Table 4 Predictive accuracy (\(R^2\)) of support vector regression (SVR) on the base case for single traits, multi-target regressor stacking (MTRS), ensemble of regressor chains (ERC) and ensemble of regressor chains corrected (ERCC)
Table 5 Predictive accuracy (\(R^2\)) of eXtreme gradient boosting (XGB) on the base case for single traits, multi-target regressor stacking (MTRS), ensemble of regressor chains (ERC) and ensemble of regressor chains corrected (ERCC)
Table 6 Predictive accuracy (\(R^2\)) of frameworks A and B using SVR and XGB as the base learners and LR as the combining learners

6 Conclusion

In this paper, we investigated the prediction of rice phenotypes. We argued that because rice is the most agronomically important crop in the world, the models used by plant breeders for the selection of the parents that will produce progeny with desirable traits should be as accurate as possible. We proposed that meta-learning, which leverages the predictive power of multiple learning algorithms, could improve the accuracy by which rice and plant phenotypes, in general, can be predicted. We noted that the genomic datasets often used in predicting phenotype consists of features that can naturally be separated into groups by chromosome and argued that including features from chromosomes which may not influence a trait might lead to suboptimal predictive accuracy, as it introduces noise in a built model. With this in mind, we proposed two meta-learning frameworks, one which does not consider feature groupings (framework A) and another which does (framework B). Our results show that framework A generally outperforms framework B on a per learner level of analysis, but that they perform equally well on a per trait level of analysis. But more importantly, the results show that the best performing meta-learner on at least one of the proposed meta-learning approaches outperforms the best performing single base learner on ten of the twelve traits. Furthermore, we evaluated three problem transformation multi-target learning approaches: multi-target regressor stacking, ensemble of regressor chains, and ensemble of regressor chains corrected. We demonstrated that in cases where a single learner is used or the predictions made by multiple learners are combined, the multi-target learning approaches performed best.

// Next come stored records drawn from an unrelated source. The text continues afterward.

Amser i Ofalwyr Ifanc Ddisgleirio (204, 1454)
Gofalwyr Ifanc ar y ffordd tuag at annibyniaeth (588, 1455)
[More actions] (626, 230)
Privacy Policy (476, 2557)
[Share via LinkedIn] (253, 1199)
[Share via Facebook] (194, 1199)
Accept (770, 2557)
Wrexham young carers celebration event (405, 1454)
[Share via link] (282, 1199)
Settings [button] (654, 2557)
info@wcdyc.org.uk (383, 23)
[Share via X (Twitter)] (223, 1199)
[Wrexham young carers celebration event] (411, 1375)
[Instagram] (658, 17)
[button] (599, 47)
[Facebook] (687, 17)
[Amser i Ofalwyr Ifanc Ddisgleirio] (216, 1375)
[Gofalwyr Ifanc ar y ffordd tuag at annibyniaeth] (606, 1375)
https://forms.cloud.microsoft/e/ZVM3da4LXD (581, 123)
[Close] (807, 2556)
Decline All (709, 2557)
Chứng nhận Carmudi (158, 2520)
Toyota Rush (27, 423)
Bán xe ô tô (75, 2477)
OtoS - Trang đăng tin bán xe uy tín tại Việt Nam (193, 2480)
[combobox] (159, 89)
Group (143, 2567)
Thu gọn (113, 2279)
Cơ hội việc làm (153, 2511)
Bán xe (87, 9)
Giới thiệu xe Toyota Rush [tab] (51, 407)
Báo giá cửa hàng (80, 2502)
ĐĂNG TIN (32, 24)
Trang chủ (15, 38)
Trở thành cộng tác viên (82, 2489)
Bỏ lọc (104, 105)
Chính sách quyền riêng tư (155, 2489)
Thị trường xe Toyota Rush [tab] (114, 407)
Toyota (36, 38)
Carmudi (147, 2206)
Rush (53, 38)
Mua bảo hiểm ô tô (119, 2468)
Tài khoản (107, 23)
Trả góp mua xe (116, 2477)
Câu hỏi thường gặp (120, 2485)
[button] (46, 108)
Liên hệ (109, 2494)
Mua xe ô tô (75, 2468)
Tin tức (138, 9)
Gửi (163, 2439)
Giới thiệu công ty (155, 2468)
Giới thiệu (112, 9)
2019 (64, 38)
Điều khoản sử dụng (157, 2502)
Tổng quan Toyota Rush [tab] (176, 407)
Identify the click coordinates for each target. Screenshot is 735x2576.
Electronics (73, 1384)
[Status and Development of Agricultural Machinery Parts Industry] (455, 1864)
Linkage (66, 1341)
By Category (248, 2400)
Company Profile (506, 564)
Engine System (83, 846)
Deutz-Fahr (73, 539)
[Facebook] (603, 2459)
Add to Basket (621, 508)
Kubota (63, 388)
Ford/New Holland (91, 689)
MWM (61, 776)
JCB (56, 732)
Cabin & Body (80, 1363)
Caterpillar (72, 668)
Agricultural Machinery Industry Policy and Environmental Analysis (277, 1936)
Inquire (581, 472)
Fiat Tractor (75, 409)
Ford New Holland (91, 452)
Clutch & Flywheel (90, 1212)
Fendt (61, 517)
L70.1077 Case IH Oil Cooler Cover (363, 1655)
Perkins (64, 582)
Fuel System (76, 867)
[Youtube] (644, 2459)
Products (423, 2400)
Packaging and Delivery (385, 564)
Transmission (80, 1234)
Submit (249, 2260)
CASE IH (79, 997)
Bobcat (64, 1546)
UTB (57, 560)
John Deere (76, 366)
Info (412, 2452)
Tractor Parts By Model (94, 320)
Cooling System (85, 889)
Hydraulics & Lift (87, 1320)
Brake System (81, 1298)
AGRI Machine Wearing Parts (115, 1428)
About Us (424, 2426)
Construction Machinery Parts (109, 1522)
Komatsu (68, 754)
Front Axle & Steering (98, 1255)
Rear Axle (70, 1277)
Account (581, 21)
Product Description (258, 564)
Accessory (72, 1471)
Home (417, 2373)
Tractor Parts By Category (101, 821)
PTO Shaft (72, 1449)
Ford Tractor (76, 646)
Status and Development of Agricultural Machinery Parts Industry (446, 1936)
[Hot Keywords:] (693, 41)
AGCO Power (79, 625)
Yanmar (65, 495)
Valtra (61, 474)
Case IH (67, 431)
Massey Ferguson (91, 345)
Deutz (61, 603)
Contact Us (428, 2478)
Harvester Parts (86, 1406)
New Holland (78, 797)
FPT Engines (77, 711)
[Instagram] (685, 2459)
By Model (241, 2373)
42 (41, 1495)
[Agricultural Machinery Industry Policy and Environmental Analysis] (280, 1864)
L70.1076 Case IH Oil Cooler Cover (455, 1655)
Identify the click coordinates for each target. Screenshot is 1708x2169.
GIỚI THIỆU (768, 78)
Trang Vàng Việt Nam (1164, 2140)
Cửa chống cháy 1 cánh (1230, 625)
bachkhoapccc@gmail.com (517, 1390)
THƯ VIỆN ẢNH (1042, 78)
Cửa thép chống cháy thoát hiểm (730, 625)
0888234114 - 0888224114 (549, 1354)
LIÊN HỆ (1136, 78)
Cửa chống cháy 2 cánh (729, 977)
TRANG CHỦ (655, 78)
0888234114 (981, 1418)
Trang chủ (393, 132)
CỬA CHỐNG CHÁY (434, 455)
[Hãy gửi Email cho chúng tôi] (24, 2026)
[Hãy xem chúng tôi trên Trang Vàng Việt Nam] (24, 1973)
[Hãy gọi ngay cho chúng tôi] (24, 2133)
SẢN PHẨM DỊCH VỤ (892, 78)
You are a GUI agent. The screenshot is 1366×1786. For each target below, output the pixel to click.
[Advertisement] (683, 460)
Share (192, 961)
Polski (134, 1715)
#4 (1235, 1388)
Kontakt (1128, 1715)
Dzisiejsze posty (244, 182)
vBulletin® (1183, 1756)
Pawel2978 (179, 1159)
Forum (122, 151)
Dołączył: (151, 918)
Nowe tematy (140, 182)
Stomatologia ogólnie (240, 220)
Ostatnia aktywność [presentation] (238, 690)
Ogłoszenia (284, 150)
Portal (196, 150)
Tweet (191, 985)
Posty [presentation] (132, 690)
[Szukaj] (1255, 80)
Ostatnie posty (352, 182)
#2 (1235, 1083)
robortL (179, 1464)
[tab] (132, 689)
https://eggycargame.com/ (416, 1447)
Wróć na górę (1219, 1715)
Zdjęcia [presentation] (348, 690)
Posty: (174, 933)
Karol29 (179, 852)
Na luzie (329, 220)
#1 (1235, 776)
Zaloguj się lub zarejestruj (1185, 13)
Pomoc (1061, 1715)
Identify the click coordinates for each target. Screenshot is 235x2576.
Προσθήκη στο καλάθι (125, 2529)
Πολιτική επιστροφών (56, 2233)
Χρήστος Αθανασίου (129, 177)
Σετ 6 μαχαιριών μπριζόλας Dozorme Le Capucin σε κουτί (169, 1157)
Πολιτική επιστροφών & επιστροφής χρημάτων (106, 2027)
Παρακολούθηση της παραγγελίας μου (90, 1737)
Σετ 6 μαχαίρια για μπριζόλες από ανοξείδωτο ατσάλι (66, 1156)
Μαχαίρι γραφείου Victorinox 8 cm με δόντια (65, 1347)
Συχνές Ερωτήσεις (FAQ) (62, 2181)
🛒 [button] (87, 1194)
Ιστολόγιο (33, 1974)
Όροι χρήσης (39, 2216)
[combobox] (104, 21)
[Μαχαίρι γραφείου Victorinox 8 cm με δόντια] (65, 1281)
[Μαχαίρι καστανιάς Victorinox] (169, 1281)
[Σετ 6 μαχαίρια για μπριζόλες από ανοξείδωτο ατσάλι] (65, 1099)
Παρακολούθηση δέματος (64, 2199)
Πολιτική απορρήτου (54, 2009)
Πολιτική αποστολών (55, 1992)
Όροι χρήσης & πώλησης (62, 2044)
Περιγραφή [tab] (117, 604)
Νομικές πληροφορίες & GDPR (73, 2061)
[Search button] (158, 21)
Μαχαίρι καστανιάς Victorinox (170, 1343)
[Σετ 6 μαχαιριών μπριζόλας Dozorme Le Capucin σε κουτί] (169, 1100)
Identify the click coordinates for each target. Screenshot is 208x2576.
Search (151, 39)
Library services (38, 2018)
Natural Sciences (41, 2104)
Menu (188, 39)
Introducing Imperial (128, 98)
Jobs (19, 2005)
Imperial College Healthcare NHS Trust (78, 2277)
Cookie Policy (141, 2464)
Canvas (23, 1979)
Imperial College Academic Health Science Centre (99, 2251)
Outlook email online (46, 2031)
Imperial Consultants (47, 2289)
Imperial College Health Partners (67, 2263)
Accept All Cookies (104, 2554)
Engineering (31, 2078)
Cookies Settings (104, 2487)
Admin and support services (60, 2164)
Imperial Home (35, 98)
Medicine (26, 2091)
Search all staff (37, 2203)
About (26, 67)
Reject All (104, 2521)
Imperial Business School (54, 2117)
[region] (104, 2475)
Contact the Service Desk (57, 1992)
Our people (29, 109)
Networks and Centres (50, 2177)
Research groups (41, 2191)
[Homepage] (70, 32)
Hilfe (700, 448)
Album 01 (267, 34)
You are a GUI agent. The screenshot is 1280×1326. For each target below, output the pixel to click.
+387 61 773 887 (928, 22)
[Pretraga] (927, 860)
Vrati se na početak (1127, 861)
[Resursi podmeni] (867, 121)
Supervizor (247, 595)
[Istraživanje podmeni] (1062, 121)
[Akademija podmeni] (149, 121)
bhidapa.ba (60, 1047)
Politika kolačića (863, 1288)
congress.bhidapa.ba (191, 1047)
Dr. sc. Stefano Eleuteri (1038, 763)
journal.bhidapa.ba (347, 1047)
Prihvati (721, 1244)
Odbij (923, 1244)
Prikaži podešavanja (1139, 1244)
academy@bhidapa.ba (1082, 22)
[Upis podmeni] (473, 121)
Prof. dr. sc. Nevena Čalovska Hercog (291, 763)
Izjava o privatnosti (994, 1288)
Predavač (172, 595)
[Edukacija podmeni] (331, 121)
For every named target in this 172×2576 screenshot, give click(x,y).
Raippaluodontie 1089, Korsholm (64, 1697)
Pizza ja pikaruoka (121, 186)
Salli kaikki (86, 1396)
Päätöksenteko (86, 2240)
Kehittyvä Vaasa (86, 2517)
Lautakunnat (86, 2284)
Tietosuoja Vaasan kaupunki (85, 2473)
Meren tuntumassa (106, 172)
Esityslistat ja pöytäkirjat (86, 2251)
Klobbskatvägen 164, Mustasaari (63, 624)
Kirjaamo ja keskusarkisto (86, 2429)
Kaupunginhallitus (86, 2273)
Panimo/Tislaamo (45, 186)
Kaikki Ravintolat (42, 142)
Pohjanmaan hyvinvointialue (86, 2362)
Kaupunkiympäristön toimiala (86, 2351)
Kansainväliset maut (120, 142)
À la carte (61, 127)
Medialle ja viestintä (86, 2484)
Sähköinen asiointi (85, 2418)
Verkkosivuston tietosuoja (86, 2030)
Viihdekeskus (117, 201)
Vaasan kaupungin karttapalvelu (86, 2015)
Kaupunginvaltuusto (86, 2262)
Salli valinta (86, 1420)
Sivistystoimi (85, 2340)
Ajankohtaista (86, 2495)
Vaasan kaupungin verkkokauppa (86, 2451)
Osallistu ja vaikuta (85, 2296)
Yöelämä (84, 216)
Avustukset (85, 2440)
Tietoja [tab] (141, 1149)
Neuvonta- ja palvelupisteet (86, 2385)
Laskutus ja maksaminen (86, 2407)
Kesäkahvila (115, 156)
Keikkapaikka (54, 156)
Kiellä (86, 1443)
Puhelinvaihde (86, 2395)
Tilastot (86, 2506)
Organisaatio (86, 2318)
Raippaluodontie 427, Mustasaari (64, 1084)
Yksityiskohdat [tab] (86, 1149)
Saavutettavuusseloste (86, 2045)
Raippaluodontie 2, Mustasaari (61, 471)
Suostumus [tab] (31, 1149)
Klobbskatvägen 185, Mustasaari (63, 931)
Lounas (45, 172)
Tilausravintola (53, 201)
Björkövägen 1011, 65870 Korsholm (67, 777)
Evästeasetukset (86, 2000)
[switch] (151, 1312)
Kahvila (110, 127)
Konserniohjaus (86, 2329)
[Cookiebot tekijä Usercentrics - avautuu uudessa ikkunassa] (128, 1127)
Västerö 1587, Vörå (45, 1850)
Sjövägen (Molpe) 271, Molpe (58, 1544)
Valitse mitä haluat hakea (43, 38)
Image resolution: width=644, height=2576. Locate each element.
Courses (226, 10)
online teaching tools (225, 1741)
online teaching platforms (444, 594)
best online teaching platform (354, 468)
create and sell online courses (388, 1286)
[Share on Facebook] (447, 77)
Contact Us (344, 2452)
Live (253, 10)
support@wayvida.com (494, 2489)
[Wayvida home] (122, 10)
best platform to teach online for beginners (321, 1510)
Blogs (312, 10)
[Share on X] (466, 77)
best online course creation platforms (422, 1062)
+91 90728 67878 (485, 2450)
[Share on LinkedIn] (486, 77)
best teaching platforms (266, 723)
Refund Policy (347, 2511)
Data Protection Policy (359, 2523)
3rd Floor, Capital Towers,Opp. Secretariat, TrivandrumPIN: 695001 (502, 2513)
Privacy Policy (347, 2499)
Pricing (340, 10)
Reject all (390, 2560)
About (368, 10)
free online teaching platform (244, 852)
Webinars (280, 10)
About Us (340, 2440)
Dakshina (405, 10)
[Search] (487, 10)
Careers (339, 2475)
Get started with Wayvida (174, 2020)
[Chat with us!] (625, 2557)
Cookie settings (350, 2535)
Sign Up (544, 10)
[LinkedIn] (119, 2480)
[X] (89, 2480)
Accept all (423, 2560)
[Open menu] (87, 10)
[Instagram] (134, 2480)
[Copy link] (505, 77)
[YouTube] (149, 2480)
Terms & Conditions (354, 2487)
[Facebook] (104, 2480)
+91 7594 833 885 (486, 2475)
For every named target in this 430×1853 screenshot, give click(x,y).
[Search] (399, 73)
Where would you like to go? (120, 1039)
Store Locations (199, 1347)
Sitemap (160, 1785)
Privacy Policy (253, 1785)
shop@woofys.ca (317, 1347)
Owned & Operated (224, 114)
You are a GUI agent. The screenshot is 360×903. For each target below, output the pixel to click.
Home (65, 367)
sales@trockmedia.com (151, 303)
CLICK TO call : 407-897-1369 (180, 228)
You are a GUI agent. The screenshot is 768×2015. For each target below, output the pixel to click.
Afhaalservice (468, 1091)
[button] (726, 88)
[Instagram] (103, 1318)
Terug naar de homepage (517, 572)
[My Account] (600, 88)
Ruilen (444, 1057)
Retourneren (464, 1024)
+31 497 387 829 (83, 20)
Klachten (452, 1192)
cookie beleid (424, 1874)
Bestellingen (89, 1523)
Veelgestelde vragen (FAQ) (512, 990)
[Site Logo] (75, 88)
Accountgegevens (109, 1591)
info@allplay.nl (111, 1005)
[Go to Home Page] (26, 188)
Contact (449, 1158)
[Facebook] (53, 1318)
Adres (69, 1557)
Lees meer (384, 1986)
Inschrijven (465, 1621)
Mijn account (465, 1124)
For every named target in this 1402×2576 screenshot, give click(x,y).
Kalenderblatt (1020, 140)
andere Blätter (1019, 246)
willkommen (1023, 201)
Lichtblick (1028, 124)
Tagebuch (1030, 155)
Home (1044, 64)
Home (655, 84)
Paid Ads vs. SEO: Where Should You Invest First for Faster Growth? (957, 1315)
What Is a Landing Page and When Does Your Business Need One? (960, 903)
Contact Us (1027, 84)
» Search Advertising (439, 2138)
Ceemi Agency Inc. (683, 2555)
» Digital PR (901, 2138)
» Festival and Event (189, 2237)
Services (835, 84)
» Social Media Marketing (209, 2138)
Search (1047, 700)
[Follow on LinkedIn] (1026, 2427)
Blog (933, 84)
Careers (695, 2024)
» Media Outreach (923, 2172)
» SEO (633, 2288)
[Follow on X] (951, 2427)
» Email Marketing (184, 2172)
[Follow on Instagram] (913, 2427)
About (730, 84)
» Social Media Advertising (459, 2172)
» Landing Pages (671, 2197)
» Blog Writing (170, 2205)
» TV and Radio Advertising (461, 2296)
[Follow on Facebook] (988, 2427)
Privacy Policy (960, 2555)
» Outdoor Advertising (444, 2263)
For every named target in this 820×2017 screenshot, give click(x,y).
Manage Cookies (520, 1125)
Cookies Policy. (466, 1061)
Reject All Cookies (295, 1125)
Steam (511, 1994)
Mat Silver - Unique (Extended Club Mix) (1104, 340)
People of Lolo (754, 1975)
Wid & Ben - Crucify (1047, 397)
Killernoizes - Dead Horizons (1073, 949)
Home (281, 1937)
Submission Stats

In future work, we intend to apply the proposed procedures to other agronomically relevant crops like wheat and barley, and possibly on human population data. Furthermore, we intend to extend the proposed procedures by introducing meta-feature pruning, which aids in the selection of the meta-features that will eventually be integrated (Mendes-Moreira et al. 2012). There are several methods (Caruana et al. 2004) that can be used to perform meta-feature pruning, and we conjecture that the different techniques will perform differently on the proposed frameworks. As stated in the discussion of considerations we made in developing the proposed frameworks (Sect. 2), we also intend to extend the proposed frameworks by introducing dynamic weighting for the integration of meta-features. It would also be interesting to apply these extentions to problem transformation multi-target approaches given a multiple learner scenario.